Pertanto, sbaglia anche chi sostiene la tesi secondo cui, visto l’esito del referendum greco, avrebbe perso l’Europa: l’Europa ha vinto alla grande, è la non Europa dei codardi e dei cialtroni ad aver perso e questo deve essere motivo di gioia per tutti.

Diciamo che è un primo passo verso la riconquista di una compiuta sovranità popolare; diciamo che, pur consapevoli delle difficoltà che ci attendono come europei, sarà dura per i falchi modello Schäuble ignorare questa lezione di democrazia; diciamo che il socialismo europeo, se vorrà tornare ad essere minimamente credibile, dovrà ripensarsi e liberarsi dalla gabbia in cui si è auto-imprigionato da tempo; diciamo che i negoziati riprenderanno e, per quanto l’odio verso Tsipras e Varoufakis aumenterà ancora, giungeranno forse ad un approdo sostenibile per entrambe le parti (si spera); diciamo che gli speculatori finanziari si accaniranno contro la periferia d’Europa ma dovranno fare i conti con lo scudo posto da Draghi a difesa della solidità della casa comune; diciamo che l’ansia, l’agitazione e, probabilmente, il panico che si è diffuso lungo l’asse franco-tedesco è un’ottima notizia, benché il rischio di una ritorsione contro il governo di Atene sia ora altissimo; diciamo tutto questo e vediamo cosa accadrà nei prossimi giorni.

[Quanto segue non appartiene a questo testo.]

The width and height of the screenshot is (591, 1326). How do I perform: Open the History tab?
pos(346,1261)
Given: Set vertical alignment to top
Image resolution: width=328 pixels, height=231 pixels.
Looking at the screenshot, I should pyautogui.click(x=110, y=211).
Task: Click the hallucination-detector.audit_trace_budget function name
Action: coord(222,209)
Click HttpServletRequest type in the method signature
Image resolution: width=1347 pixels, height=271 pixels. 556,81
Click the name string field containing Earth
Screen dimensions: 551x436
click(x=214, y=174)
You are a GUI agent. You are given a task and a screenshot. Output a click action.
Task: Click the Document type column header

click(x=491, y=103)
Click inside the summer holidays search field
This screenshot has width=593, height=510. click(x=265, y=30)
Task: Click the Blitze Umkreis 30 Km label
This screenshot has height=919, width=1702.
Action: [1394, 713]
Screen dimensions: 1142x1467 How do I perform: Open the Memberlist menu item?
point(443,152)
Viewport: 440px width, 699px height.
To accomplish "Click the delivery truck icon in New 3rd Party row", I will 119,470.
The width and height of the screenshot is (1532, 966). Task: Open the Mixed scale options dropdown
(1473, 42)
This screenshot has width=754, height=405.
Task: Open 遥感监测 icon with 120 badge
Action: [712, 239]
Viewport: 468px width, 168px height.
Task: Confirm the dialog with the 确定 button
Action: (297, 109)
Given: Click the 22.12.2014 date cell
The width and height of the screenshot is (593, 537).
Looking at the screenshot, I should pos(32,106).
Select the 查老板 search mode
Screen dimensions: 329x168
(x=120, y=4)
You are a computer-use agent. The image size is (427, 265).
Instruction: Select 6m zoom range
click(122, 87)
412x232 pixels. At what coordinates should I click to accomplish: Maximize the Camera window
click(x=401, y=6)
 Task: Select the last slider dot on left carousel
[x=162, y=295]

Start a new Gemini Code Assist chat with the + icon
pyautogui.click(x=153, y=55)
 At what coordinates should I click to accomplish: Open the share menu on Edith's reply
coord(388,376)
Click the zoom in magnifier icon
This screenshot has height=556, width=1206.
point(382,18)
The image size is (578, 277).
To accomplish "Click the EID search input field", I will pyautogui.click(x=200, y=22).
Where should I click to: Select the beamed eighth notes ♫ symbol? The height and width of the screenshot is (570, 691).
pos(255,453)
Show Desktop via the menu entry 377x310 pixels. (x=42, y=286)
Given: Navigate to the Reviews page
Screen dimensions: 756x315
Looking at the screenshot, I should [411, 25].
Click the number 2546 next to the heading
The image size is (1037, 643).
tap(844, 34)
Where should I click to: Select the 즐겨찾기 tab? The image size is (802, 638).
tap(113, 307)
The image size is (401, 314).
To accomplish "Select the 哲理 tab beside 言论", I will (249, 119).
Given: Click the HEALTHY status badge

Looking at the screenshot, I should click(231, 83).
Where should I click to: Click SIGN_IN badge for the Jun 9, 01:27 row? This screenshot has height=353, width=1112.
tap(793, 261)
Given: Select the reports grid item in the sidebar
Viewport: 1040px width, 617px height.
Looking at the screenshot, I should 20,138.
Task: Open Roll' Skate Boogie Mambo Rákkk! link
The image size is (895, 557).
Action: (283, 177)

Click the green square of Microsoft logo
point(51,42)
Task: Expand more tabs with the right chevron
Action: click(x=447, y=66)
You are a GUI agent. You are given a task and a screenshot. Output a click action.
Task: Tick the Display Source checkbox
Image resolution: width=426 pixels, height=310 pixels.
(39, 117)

Una cosa, però, è certa fin da subito: Davide che si ribella a Golia, il sorriso sui volti della gente che spazza via, almeno per qualche ora, la paura per l’andamento dei titoli in borsa, la realtà quotidiana di una collettività che si riprende la scena, strappandola alle logiche immateriali di una ricchezza appannaggio di pochi, è sempre una bella storia da raccontare; una storia che profuma di fratellanza, di dolcezza, di speranza; una storia europea, nel senso migliore del termine, in linea con lo spirito che caratterizzò il Vecchio Continente nell’immediato dopoguerra.

Loro, in Grecia, fanno così, impartendo una lezione di democrazia e libertà a tutti i popoli che non hanno ancora avuto la possibilità di imitarli. E noi?